• Provided passage:
··········

But he’s a hero to me and the Missus ‘cause we’ve seen some of his Marine decorations that have these little Vs on ‘em. Even I’m smart enough to know that stands for valor.

But Pop ain’t havin’ none of it. He even thought the whole Game Day Hero thing was a joke somebody was playin’ on him ‘till he found out it wasn’t. He still doesn’t know who nominated him (the Missus swears she didn’t) but he’s suspicious that it was a teammate.

Anyway, Pop said they treated him and the Missus like royalty when they went up for the Oklahoma game. He got to visit with the head football coach for a jiffy and then was presented a game ball on the field by the Auburn president’s wife. They even flashed some old pictures of him up on the stadium’s gigantic jumbotron. He said that was the first and only time he’d gotten individual recognition as a former player or alum and it really touched his heart.

Pop was kinda different as a football player. First off, he didn’t play high school football – just pee wee league back in the day. Since he’d started playin’ the drums back in 4th grade and kept on with band throughout junior high and high school, he was limited as to athletic pursuits. So, he ran track and played baseball instead.

When the time came for college, he had every intention of majoring in music and being in the band there, too. That didn’t pan out though (how is a whole ‘nother story) and he ended up being a football player after all.
Pop told about it some when he wrote Mighty Hands, the memoirs he penned for his kids years ago. He didn’t elaborate on it but Pop’s story kinda resembles that of another fella who played college football around the same time. His name is Rudy.

They made a movie about him in 1993. He’s about six years old than Pop but their timelines in college run parallel. After Rudy graduated from high school he did a four year stint in the Navy before he came back and went to a small college for a couple of years. He was eventually accepted at Notre Dame where he was a football walk-on in 1974. That was Pop’s junior year, too.

The way Rudy’s story goes is that he practiced with the scout team for two years and finally got to dress and play a few downs in the last home game of his senior season. He was honored by being carried off the field by his teammates at the end of the game.

··········

• Questions on the material:
1/ Reproduce the Game Day Hero story above word for word, in full.
2/ In the listing below, put each line from the one containing "You are a GUI" through the one containing "The height and", inclusive, into a Markdown table with the columns Row and Line, leaving out blank lines.

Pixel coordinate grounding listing

··········

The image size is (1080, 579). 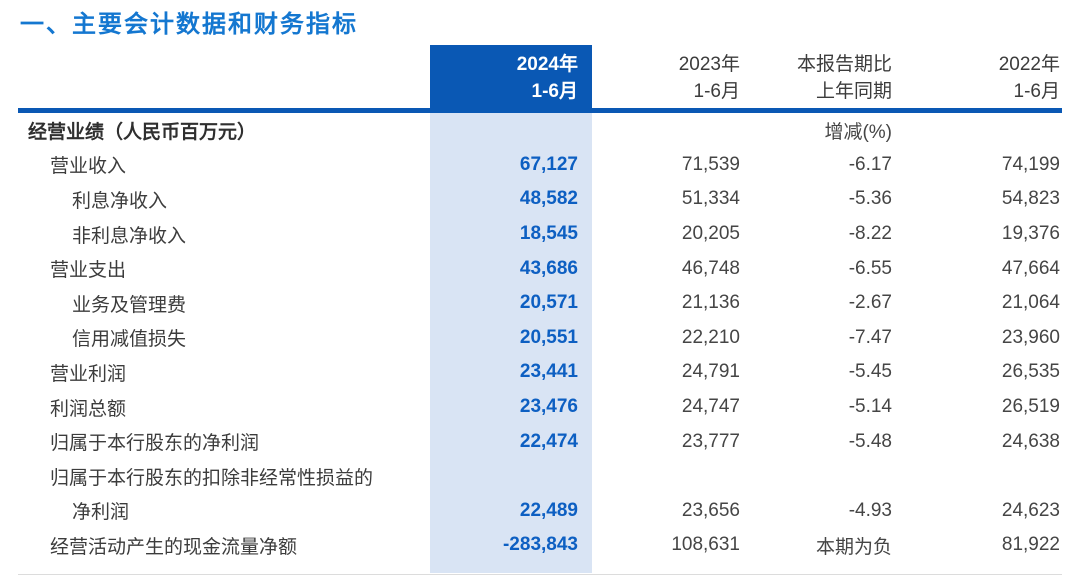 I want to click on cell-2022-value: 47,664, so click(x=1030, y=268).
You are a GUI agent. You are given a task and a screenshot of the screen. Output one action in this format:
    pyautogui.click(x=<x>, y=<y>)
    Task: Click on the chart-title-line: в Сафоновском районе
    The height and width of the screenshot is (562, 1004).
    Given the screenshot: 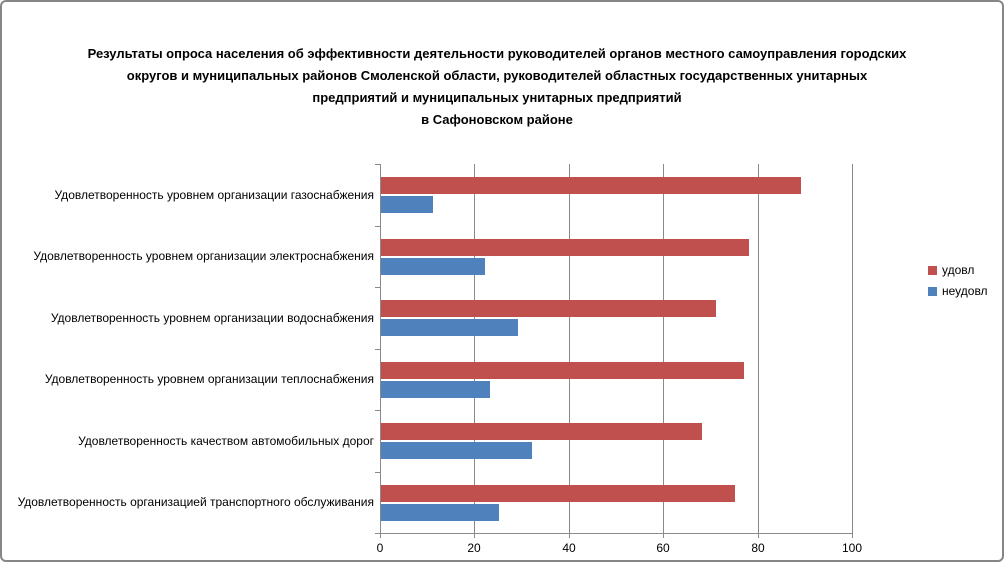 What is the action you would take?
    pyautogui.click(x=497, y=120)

··········

• Answers to the problems:
1/
But he’s a hero to me and the Missus ‘cause we’ve seen some of his Marine decorations that have these little Vs on ‘em. Even I’m smart enough to know that stands for valor.

But Pop ain’t havin’ none of it. He even thought the whole Game Day Hero thing was a joke somebody was playin’ on him ‘till he found out it wasn’t. He still doesn’t know who nominated him (the Missus swears she didn’t) but he’s suspicious that it was a teammate.

Anyway, Pop said they treated him and the Missus like royalty when they went up for the Oklahoma game. He got to visit with the head football coach for a jiffy and then was presented a game ball on the field by the Auburn president’s wife. They even flashed some old pictures of him up on the stadium’s gigantic jumbotron. He said that was the first and only time he’d gotten individual recognition as a former player or alum and it really touched his heart.

Pop was kinda different as a football player. First off, he didn’t play high school football – just pee wee league back in the day. Since he’d started playin’ the drums back in 4th grade and kept on with band throughout junior high and high school, he was limited as to athletic pursuits. So, he ran track and played baseball instead.

When the time came for college, he had every intention of majoring in music and being in the band there, too. That didn’t pan out though (how is a whole ‘nother story) and he ended up being a football player after all.
Pop told about it some when he wrote Mighty Hands, the memoirs he penned for his kids years ago. He didn’t elaborate on it but Pop’s story kinda resembles that of another fella who played college football around the same time. His name is Rudy.

They made a movie about him in 1993. He’s about six years old than Pop but their timelines in college run parallel. After Rudy graduated from high school he did a four year stint in the Navy before he came back and went to a small college for a couple of years. He was eventually accepted at Notre Dame where he was a football walk-on in 1974. That was Pop’s junior year, too.

The way Rudy’s story goes is that he practiced with the scout team for two years and finally got to dress and play a few downs in the last home game of his senior season. He was honored by being carried off the field by his teammates at the end of the game.

2/
| Row | Line |
|---|---|
| 1 | You are a GUI agent. You are given a task and a screenshot of the screen. Output one action in this format: |
| 2 |     pyautogui.click(x=<x>, y=<y>) |
| 3 |     Task: Click on the chart-title-line: в Сафоновском районе |
| 4 |     The height and width of the screenshot is (562, 1004). |